Envisager la réforme de l'Eglise. L'exemple de la pensée des Saints.

Lettre de St Jean LEONARDI, prêtre au pape Paul V. prêtre, fondateur des Clercs de la Mère de Dieu (✝ 1609)



Ceux qui veulent s’appliquer à la réforme des mœurs recherchent avant tout la gloire du Seigneur. C’est donc sur lui, auteur de tous les biens, qu’ils doivent compter en premier, et c’est lui qu’ils doivent prier pour qu’il les aide dans une affaire aussi salutaire et aussi ardue. Ensuite, qu’ils se placent eux-mêmes sous les yeux de ceux qui ont besoin de réforme, comme des miroirs de toutes les vertus et comme des lampes mise sur le lampadaire ; qu’ils brillent devant tous ceux qui sont dans la maison du Seigneur par l’intégrité de leur vie et l’éclat de leur conduite. Ainsi, ils les attireront aimablement à la réforme plutôt qu’ils ne les y contraindront. Il ne faut pas, selon le concile de Trente, demander au corps ce qu’on ne trouve pas dans la tête, car on ébranlerait ainsi l’état et l’ordre de toute la famille du Seigneur. En outre, ils veilleront, comme de sages médecins, à connaître parfaitement toutes les maladies qui affligent l’Eglise et qui réclament un remède, afin de pouvoir apporter à chacune d’elles les remèdes appropriés.

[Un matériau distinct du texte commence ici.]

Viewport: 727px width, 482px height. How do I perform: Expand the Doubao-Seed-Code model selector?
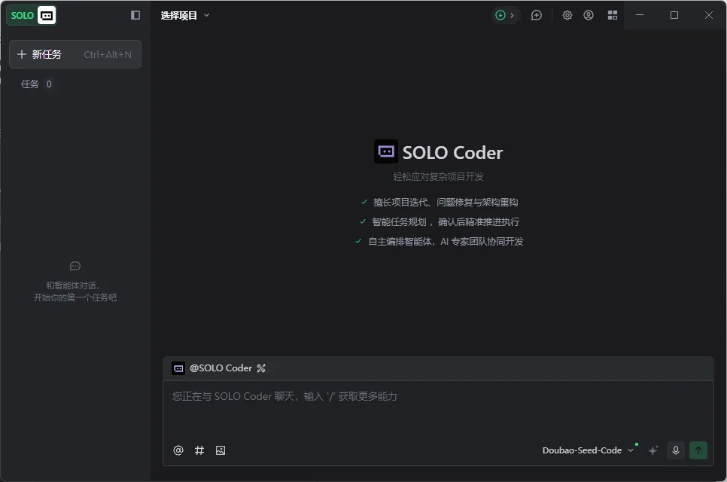(x=588, y=450)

En ce qui concerne les remèdes communs à toute l’Eglise, parce que la réforme doit commencer en même temps par les plus hauts et les plus bas placés, c’et à dire par les chefs et les inférieurs, il faut d’abord jeter les yeux sur ceux qui sont-dessus des autres, afin que la réforme commence par eux, pour, de ceux-ci, dériver vers les autres.

Les cardinaux, les patriarches, les archevêques, les évêques et les curés ont immédiatement charge d’âme. Il faut absolument travailler à ce qu’ils soient tels qu’on puisse leur confier en toute sécurité le gouvernement du troupeau du Seigneur. Mais descendons aussi des supérieurs aux inférieurs, des chefs aux plus petits ; en effet, on ne doit pas négliger ceux par qui doit commencer le rétablissement des mœurs ecclésiastiques. Il ne faut absolument rien omettre pour que les enfants, dès l’âge le plus tendre, soient élevés dans la pureté de la foi chrétienne et dans une sainte conduite. Pour obtenir ce résultat, rien n’est plus efficace que d’enseigner saintement la doctrine chrétienne, et de confier l’éducation des enfants uniquement à des hommes bons et craignant Dieu.

Voilà, très Saint-Père, ce que Dieu a daigné me suggérer sur ce sujet très grave dans les circonstances présentes. Si, à première vue, cela paraît difficile, on doit le confronter à l’importance de l’entreprise, et cela paraîtra très facile. On ne fait pas de grandes choses sans de grands moyens, et les grandes choses conviennent aux grands hommes.